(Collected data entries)
++++++++++++++++++++

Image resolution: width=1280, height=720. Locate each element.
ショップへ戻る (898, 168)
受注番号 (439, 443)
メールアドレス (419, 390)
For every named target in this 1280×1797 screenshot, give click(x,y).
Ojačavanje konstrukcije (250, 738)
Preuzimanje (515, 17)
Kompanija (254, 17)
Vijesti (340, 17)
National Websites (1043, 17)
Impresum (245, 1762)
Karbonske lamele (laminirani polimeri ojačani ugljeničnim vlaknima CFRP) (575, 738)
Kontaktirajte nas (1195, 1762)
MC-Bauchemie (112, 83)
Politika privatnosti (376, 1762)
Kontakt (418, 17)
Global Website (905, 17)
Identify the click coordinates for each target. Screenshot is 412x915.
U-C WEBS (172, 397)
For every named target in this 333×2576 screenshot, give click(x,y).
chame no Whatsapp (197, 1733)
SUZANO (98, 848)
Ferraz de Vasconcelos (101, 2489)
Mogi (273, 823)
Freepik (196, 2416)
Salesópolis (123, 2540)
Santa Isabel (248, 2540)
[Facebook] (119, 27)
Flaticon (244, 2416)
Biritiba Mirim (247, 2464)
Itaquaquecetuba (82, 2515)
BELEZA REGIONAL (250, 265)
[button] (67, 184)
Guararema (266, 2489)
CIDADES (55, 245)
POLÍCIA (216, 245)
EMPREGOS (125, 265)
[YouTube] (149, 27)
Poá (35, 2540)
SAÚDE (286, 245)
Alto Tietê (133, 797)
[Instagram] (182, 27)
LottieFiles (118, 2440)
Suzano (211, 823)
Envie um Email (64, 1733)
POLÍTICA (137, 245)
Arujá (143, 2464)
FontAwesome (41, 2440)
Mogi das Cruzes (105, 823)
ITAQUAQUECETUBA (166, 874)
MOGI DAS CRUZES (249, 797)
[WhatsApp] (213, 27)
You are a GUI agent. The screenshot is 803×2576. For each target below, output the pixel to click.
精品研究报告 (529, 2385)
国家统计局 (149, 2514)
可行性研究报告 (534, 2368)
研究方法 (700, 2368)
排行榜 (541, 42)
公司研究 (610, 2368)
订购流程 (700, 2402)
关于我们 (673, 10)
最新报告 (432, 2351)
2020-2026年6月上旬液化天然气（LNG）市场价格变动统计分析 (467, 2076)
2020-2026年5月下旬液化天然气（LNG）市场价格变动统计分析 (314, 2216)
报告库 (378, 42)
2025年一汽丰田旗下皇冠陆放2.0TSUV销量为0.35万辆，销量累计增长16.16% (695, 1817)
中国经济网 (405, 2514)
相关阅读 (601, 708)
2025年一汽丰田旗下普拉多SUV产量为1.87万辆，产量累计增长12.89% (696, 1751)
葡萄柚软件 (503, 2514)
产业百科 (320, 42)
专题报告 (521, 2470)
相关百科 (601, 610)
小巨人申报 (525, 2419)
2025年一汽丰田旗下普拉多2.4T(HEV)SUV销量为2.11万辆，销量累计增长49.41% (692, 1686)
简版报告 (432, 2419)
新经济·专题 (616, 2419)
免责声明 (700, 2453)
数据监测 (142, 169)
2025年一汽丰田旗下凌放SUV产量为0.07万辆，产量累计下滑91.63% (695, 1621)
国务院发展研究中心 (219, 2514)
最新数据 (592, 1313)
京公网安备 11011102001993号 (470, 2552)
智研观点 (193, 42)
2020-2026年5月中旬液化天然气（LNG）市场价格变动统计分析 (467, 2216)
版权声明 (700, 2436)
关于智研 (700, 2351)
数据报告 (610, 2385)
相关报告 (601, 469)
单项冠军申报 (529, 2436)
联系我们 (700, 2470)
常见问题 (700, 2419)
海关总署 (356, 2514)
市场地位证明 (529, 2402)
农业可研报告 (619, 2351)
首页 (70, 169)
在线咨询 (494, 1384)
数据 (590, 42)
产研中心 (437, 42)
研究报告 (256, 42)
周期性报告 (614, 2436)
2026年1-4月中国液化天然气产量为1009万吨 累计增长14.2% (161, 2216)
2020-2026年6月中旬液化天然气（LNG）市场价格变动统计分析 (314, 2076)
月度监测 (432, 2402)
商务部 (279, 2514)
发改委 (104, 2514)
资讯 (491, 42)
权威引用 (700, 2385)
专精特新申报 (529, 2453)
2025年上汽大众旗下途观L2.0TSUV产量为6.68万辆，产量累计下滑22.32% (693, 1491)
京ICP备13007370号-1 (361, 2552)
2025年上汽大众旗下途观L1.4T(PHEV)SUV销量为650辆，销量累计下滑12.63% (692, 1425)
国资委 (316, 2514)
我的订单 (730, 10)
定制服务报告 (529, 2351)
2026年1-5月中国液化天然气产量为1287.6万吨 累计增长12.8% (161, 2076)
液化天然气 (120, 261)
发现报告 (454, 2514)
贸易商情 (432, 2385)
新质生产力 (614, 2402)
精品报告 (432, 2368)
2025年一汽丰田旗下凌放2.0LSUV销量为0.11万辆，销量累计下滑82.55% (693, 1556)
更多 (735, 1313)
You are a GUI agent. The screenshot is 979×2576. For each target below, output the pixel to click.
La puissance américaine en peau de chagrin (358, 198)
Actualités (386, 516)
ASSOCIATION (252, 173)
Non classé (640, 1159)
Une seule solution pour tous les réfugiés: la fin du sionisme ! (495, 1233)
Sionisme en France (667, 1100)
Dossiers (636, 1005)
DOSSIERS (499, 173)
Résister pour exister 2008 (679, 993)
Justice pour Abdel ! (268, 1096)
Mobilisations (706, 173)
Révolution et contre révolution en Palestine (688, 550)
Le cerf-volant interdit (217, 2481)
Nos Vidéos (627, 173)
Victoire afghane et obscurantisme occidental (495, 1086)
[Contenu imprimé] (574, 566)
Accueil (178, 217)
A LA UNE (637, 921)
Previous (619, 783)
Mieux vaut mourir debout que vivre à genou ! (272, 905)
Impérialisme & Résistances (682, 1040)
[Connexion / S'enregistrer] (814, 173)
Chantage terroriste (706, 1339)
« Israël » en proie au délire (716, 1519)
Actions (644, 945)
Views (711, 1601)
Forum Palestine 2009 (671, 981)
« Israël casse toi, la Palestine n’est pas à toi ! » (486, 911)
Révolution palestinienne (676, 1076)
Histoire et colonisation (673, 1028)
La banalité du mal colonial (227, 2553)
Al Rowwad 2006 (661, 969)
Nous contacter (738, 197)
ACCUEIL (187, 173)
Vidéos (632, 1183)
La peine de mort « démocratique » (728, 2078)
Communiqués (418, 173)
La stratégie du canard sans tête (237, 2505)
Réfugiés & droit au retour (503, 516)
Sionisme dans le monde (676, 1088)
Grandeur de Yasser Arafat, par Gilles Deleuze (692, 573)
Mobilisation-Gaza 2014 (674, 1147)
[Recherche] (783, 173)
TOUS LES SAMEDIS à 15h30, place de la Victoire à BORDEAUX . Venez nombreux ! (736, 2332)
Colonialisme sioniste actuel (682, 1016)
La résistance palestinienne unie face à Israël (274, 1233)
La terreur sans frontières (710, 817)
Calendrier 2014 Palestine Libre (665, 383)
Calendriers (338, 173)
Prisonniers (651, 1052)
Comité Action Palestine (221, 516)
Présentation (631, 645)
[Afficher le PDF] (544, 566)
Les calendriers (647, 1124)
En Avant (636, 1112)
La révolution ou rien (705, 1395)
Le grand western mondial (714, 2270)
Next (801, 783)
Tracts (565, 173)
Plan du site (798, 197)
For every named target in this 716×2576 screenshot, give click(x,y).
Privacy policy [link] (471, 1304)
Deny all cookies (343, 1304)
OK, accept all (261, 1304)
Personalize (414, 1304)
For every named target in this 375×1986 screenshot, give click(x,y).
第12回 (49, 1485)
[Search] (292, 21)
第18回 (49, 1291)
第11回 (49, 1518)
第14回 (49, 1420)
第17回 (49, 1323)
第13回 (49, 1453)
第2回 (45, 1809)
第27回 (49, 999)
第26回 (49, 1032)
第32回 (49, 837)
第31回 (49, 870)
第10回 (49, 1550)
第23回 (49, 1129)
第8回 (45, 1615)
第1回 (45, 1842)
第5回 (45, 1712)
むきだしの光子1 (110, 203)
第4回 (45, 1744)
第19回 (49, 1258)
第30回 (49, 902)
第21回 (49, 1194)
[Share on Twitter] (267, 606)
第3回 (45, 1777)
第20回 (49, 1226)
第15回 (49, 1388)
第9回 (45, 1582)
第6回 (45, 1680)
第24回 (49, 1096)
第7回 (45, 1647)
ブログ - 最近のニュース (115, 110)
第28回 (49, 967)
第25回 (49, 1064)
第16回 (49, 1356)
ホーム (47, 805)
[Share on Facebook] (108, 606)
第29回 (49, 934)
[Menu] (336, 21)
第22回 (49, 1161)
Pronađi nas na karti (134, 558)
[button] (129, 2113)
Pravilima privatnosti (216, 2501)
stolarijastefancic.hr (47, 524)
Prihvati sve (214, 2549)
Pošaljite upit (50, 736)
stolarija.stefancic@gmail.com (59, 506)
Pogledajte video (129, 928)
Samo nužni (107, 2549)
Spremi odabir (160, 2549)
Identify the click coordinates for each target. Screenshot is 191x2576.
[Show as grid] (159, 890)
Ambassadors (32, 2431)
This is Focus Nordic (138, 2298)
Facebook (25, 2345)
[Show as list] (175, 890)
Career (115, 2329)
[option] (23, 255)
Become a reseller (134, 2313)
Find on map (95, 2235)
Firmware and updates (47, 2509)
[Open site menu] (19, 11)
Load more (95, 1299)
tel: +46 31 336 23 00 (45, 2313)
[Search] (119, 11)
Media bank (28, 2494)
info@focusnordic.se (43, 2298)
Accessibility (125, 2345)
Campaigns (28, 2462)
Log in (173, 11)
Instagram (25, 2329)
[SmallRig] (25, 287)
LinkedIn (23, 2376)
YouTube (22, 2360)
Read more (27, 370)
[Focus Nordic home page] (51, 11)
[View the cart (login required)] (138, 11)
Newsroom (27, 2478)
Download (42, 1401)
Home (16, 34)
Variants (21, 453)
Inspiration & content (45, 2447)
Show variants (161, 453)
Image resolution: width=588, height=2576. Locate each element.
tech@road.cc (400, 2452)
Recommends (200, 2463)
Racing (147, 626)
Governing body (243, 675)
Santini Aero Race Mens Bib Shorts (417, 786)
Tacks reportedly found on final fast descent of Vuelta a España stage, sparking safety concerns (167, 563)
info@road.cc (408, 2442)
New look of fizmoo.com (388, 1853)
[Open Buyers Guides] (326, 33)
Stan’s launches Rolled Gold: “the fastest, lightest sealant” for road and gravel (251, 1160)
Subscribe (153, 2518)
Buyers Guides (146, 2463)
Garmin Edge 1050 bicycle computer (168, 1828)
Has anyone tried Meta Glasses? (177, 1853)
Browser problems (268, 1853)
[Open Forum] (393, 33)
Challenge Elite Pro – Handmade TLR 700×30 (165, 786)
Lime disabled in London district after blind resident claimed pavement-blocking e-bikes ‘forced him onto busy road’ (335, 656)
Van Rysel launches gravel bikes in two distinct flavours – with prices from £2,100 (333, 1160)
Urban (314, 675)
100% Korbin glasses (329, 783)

++++++++++++++++++++

> Task instructions:
Wherever a line in the data above holds "give", copy that line.

> Result below:
For every named target in this 1280×1797 screenshot, give click(x,y).
For every named target in this 333×2576 screenshot, give click(x,y).
For every named target in this 716×2576 screenshot, give click(x,y).
For every named target in this 375×1986 screenshot, give click(x,y).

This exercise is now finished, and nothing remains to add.